Standard model of the Big Bang theory ahoy

New data from the European Space Agency's Gaia-ESO project has confirmed that the Milky Way galaxy grew from the inside out, backing up theories espoused in the standard model of the Big Bang.

On-edge view of the Milky Way's star formation

Right after the Universe exploded into existence, it was made up almost entirely of hydrogen and helium. Levels of so-called "contaminant metals" grew up in galaxies over time, giving boffins a handy way to tell the age of the stars.

Using the Gaia-ESO project, astronomers tracked fast-produced elements like magnesium to see how quickly different parts of the Milky Way were formed. The study suggests that the inner regions of the galaxy assembled faster than the outer regions, confirming ideas that the Milky Way formed inside-out.

"The different chemical elements of which stars – and we – are made are created at different rates - some in massive stars which live fast and die young, and others in sun-like stars with more sedate multi-billion-year lifetimes,” said Professor Gerry Gilmore, lead investigator on the Gaia-ESO Project.

Massive stars, which are short-lived and die in core-collapse supernovae, produce huge amounts of magnesium as they burn up and leave behind neutron stars or black holes – or even form new stars.

Gaia's evidence shows that older, metal-poor stars inside the orbit of the Sun at the centre of the galaxy are far more likely to have high levels of magnesium, suggesting that they lived fast and died young in the past.

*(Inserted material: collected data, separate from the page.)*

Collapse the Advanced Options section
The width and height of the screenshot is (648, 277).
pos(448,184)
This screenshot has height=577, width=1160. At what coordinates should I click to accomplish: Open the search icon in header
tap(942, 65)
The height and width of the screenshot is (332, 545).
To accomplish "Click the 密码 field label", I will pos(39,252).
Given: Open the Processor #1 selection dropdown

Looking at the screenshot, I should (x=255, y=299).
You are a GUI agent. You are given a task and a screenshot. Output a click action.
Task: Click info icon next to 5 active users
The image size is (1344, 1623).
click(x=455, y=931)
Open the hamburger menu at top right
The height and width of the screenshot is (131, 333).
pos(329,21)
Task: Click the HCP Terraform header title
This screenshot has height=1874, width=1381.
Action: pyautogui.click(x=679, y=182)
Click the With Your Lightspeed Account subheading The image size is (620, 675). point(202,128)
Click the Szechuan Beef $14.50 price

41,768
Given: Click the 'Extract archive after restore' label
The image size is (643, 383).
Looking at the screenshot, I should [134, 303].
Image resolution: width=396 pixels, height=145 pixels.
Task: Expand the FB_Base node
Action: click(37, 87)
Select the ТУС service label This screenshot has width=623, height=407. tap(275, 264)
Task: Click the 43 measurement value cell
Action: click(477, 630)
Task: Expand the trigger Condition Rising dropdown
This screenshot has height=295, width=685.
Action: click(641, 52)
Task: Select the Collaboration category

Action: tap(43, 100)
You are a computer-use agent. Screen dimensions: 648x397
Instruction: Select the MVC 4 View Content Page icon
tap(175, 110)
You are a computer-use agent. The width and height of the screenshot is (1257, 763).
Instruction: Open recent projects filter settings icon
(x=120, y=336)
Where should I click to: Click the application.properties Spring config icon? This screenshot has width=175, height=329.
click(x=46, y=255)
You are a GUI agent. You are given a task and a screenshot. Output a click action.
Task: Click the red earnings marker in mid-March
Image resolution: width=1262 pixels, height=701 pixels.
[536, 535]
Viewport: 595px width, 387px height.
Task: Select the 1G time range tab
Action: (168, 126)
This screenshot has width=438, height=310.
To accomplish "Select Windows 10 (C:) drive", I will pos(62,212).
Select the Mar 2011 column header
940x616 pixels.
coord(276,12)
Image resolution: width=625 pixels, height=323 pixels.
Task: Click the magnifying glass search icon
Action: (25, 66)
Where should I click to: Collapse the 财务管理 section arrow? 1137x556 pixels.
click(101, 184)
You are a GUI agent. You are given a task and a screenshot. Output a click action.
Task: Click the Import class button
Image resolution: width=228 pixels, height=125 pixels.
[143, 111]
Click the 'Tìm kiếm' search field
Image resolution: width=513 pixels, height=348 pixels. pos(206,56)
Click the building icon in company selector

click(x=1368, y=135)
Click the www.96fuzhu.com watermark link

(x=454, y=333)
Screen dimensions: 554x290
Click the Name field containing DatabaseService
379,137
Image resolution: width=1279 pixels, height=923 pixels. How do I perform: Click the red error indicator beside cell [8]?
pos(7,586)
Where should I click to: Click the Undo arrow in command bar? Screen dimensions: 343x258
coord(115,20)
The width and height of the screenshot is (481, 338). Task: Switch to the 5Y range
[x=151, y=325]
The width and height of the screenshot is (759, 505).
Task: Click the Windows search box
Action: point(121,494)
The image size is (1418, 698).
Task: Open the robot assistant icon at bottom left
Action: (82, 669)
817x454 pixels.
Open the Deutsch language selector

But the stars in the outer region of the galactic disc are mostly younger, with both metal-rich and metal-poor constellations, with surprisingly low magnesium levels.

In terms of stellar evolution across the Milky Way, stars were formed quickly and efficiently inside the solar circle, but took much longer to come together outside the Sun's orbit.

“We have been able to shed new light on the timescale of chemical enrichment across the Milky Way disc, showing that outer regions of the disc take a much longer time to form,” said Maria Bergemann from Cambridge’s Institute of Astronomy, who led the study.

“This supports theoretical models for the formation of disc galaxies in the context of Cold Dark Matter cosmology (Standard Model of the Big Bang), which predict that galaxy discs grow inside-out.”

The images snapped in the project also shed new light on the much-debated "double structure" of the Milky Way's disc - the idea that there might be "thin" and "thick" discs.

The thin disc hosts spiral arms, young stars, giant molecular clouds – all objects which are young, at least in the context of the Galaxy,” explains Aldo Serenelli from the Institute of Space Sciences (Barcelona), a co-author of the study. “But astronomers have long suspected there is another disc, which is thicker, shorter and older. This thick disc hosts many old stars that have low metallicity.”

The researchers found that stars of different ages and metallicity could be found in both the galaxy's discs.

“From what we now know, the Galaxy is not an ‘either-or’ system. You can find stars of different ages and metal content everywhere!” said Bergemann. “There is no clear separation between the thin and thick disc. The proportion of stars with different properties is not the same in both discs - that’s how we know these two discs probably exist – but they could have very different origins.”

The findings are part of the first wave of observations from the Gaia mission, which is trying to provide the largest and most comprehensive map yet of the Milky Way.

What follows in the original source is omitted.